Dataset records START
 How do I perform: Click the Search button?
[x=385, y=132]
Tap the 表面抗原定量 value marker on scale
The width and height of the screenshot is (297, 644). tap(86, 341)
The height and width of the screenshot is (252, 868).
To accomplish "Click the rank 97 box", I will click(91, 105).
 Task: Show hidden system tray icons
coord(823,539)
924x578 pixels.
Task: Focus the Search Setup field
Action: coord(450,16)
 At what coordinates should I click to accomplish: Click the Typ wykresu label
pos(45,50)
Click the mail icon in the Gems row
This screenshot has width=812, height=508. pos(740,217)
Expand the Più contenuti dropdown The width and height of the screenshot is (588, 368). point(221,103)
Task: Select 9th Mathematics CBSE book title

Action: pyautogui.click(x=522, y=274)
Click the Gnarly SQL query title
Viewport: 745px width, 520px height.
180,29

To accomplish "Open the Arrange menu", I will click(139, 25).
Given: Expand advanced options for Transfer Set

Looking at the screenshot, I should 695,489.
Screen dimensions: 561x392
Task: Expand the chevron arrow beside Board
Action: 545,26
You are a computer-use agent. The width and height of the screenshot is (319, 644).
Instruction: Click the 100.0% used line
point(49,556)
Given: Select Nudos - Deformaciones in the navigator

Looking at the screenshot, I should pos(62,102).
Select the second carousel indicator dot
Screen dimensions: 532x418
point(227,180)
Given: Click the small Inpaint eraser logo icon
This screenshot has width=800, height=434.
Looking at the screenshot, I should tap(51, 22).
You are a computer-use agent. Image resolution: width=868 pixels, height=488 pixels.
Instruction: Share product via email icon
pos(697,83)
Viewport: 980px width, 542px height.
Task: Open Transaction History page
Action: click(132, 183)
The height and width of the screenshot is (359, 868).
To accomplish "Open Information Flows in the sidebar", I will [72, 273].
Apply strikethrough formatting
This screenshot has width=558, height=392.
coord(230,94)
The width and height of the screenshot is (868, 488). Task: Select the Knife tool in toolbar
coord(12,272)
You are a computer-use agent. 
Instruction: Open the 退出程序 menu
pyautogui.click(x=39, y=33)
Dataset records END
Requirement
Which lines of the data contain the string "agent"? Copy each of them.

Problem solution
You are a computer-use agent. The width and height of the screenshot is (319, 644).
You are a computer-use agent. Image resolution: width=868 pixels, height=488 pixels.
You are a computer-use agent. 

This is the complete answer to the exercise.